A school board banned a book. Now everyone wants it

After a school board banned Art Spiegelman’s critically acclaimed graphic novel, Maus, it shot to the top of bestseller lists.

They say forbidden fruit tastes the sweetest — and that certainly appears to be the case for a Pulitzer Prize-winning graphic novel.

A school board banned a book.

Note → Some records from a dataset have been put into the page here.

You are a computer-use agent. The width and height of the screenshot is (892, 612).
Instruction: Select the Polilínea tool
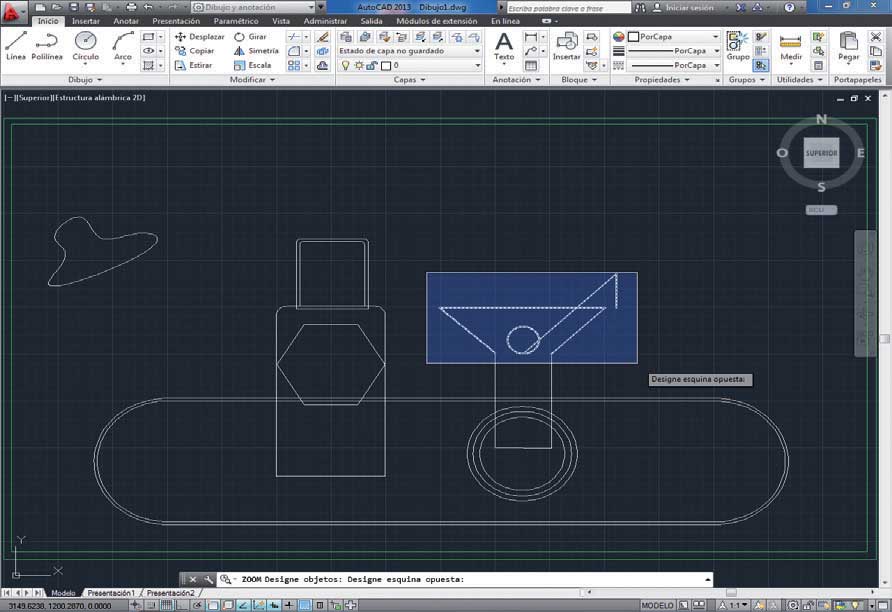click(47, 46)
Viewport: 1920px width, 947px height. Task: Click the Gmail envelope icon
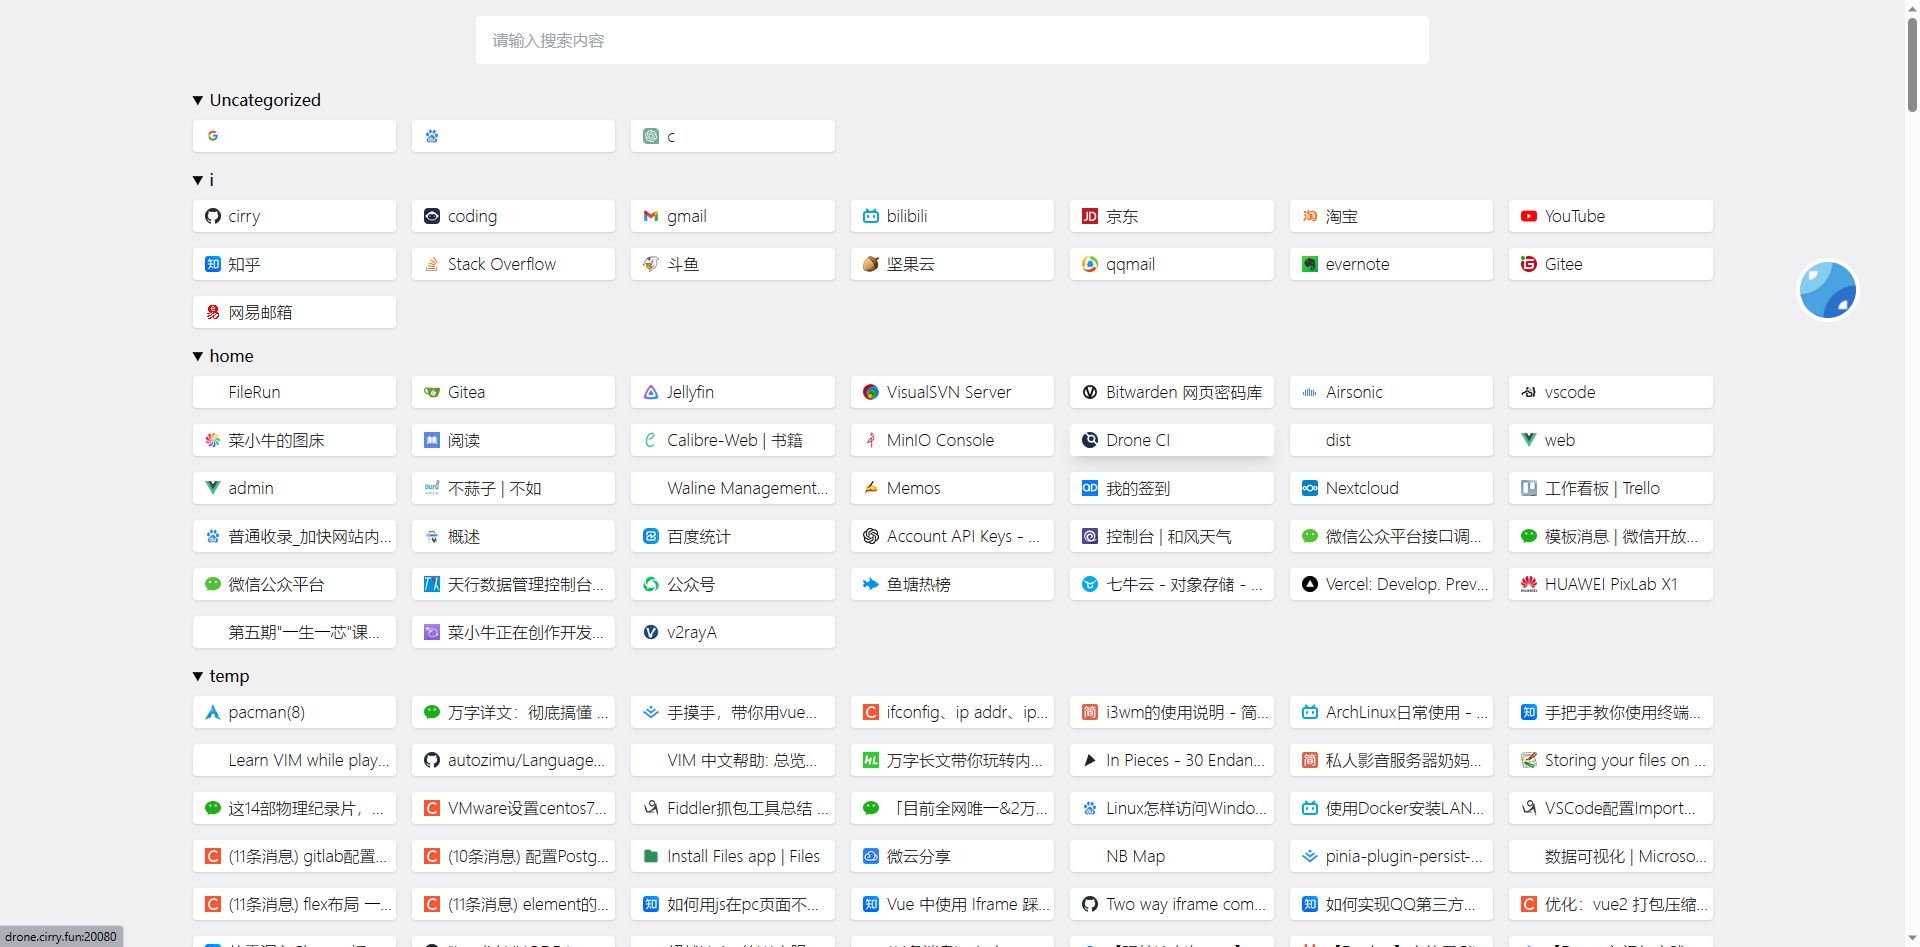[651, 216]
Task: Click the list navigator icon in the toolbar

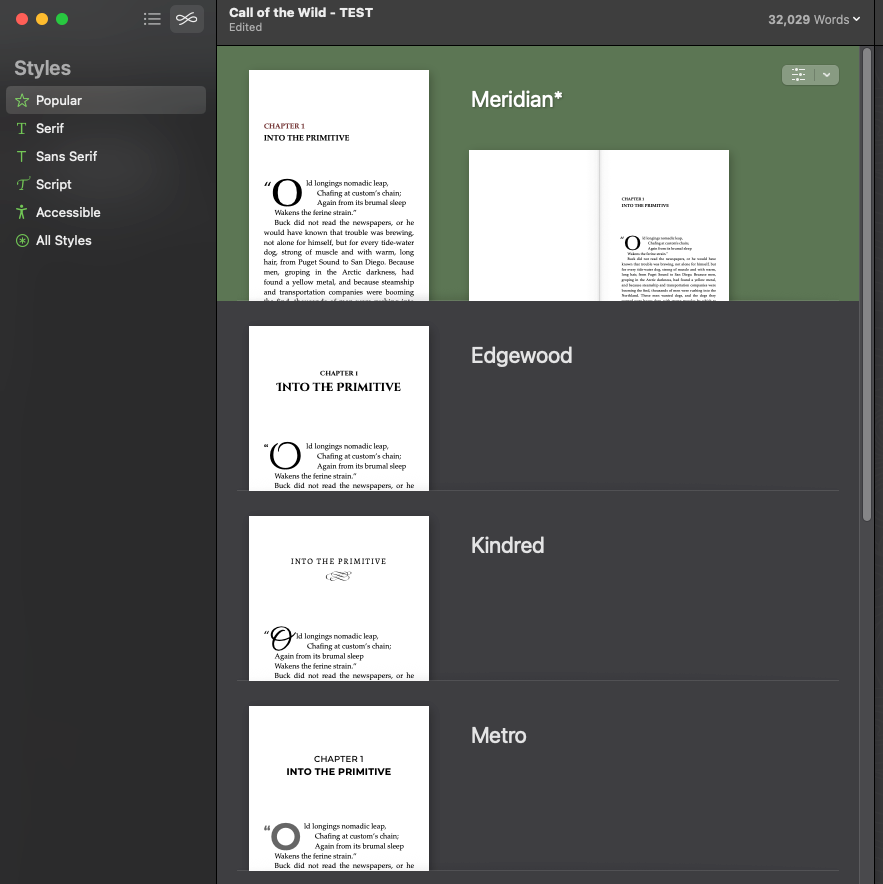Action: click(x=152, y=18)
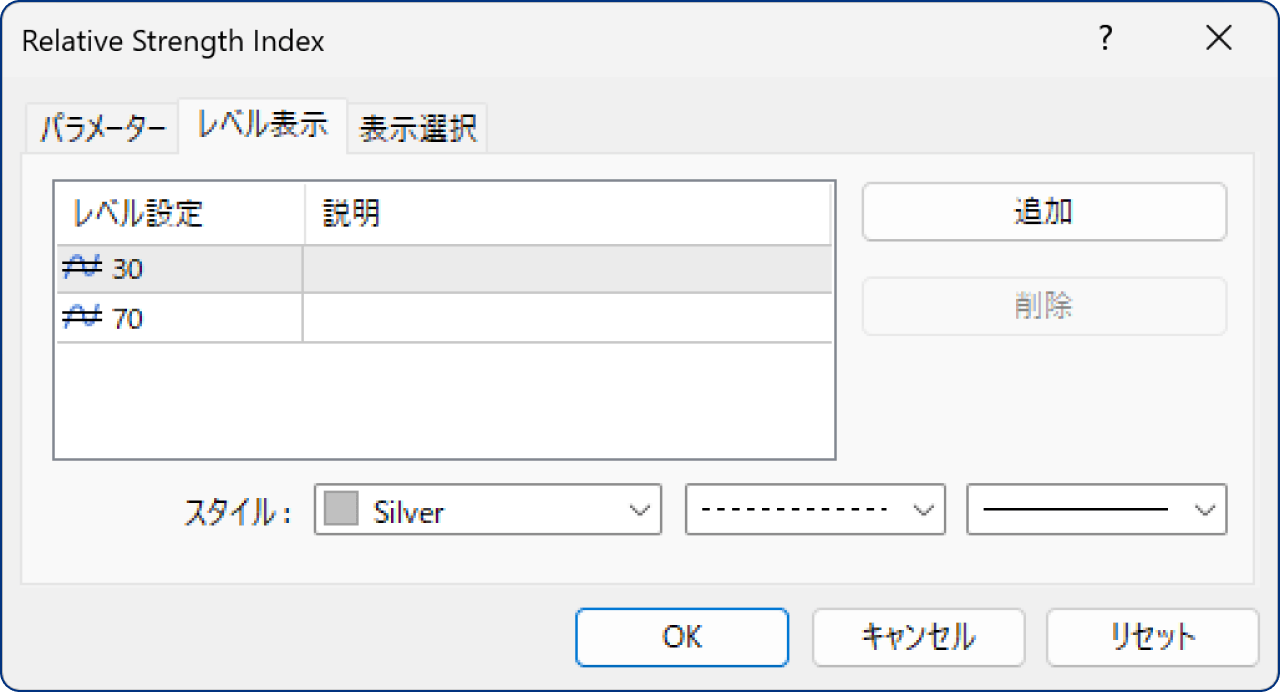Screen dimensions: 1280x692
Task: Open the Silver color dropdown
Action: pos(487,510)
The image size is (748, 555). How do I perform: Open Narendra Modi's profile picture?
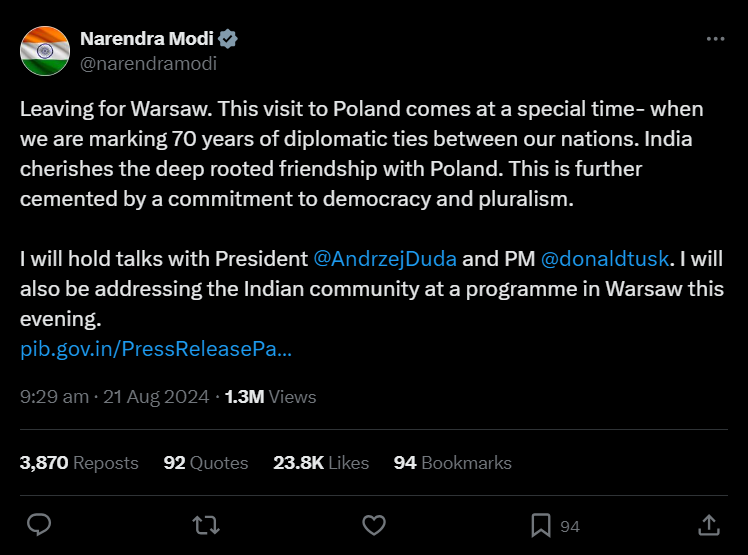pyautogui.click(x=45, y=51)
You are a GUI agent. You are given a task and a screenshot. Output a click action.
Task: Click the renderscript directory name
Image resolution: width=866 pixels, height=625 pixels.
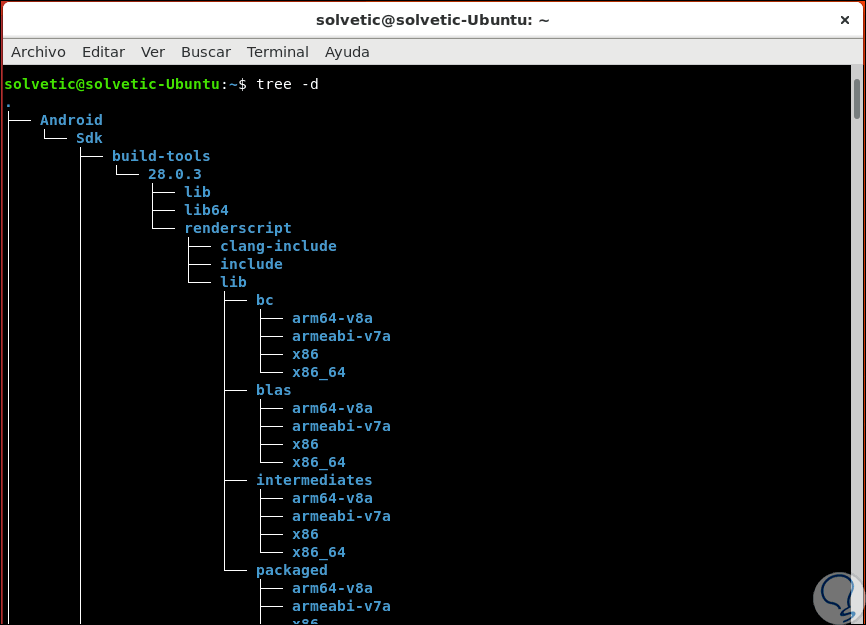[238, 228]
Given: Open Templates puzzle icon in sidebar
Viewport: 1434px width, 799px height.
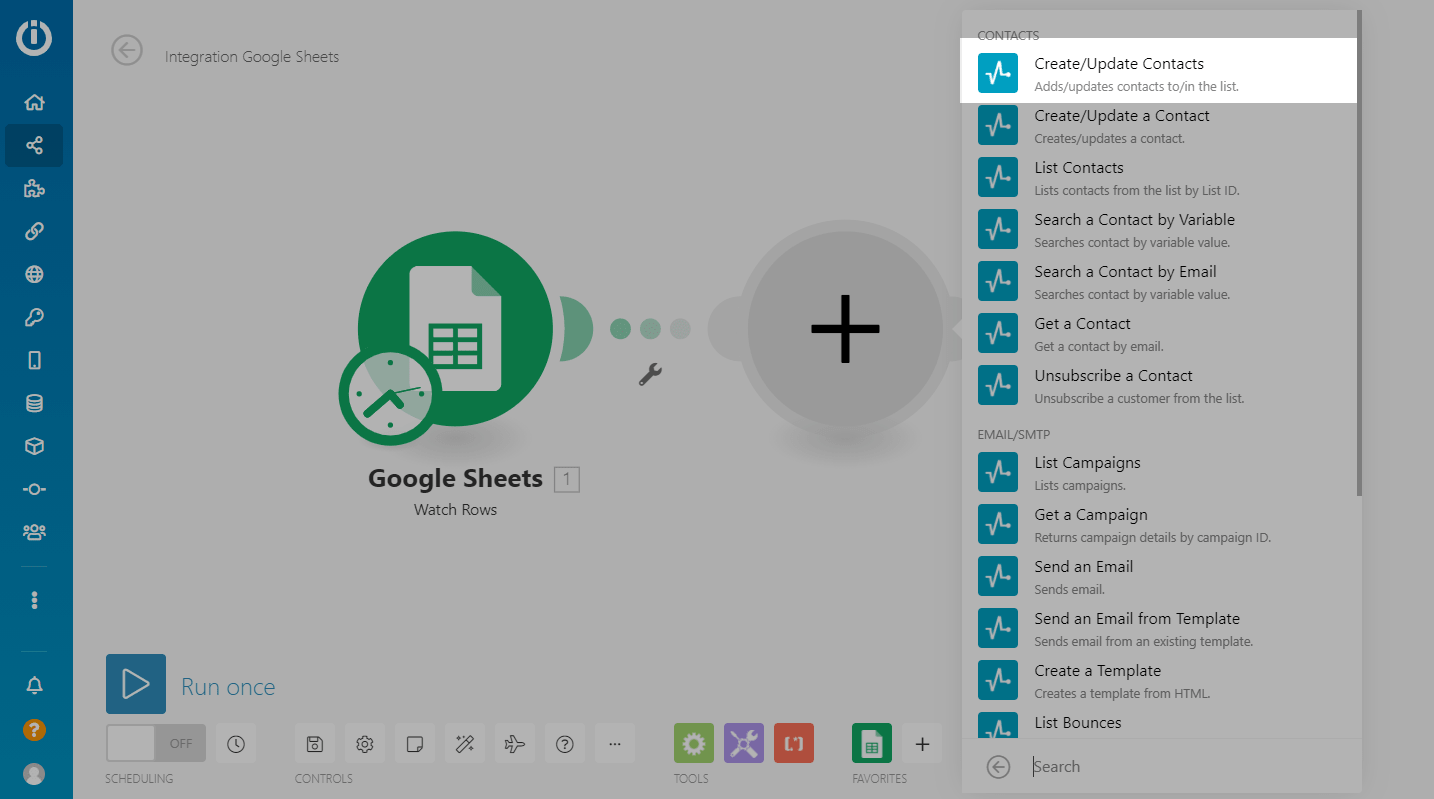Looking at the screenshot, I should (34, 189).
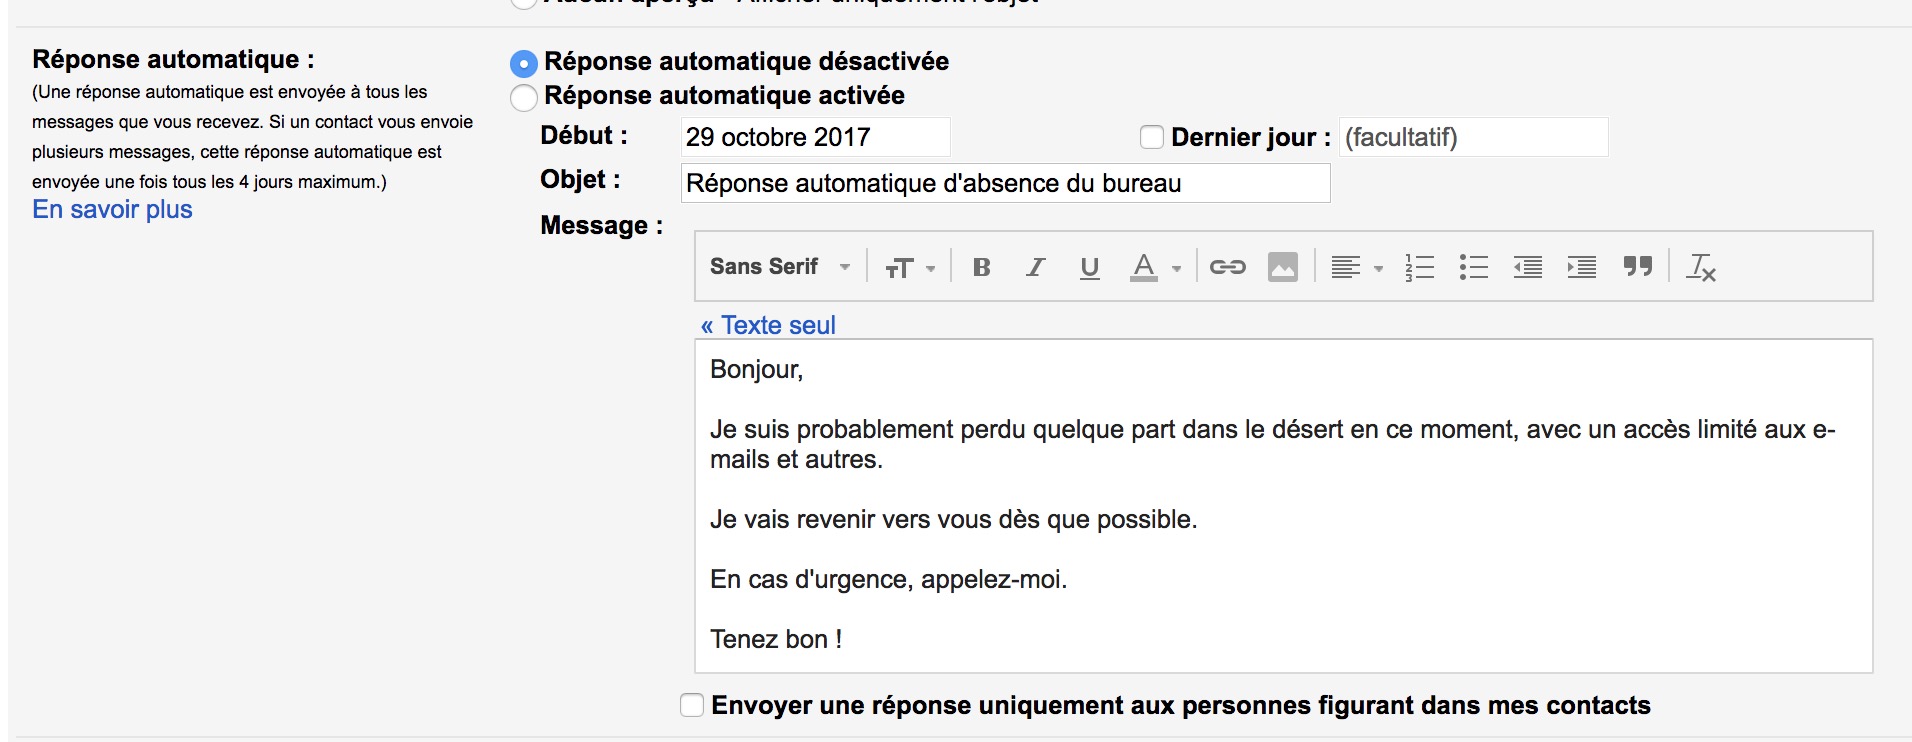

Now everyone wants it

The backstory

Art Spiegelman’s Maus: A Survivor’s Tale is based on the author’s interviews with his father, a Polish Jew and Holocaust survivor.

All characters are depicted as animals: Jews are mice, for example, while Nazis are cats.

Despite the novel’s critical acclaim, a McMinn County, Tennessee, school board banned the novel from its 8th-grade curriculum over 8 curse words, a drawing of a naked mouse, and depictions of violence, per The Guardian.

But the people want what they can’t have

Interest in Maus has boomed, according to Google Trends, and the book has climbed to the top of Amazon’s bestseller list, per NPR.

Additionally, several comic bookstores have offered to donate free copies to McMinn County students, while a fundraiser to purchase the book for students across the US has already raised $105k+ at press time.

The ban also resulted in an apparent flurry of film and TV offers, but Spiegelman told The Hollywood Reporter he’s not interested in adaptations because “comics adhere to the brain better.”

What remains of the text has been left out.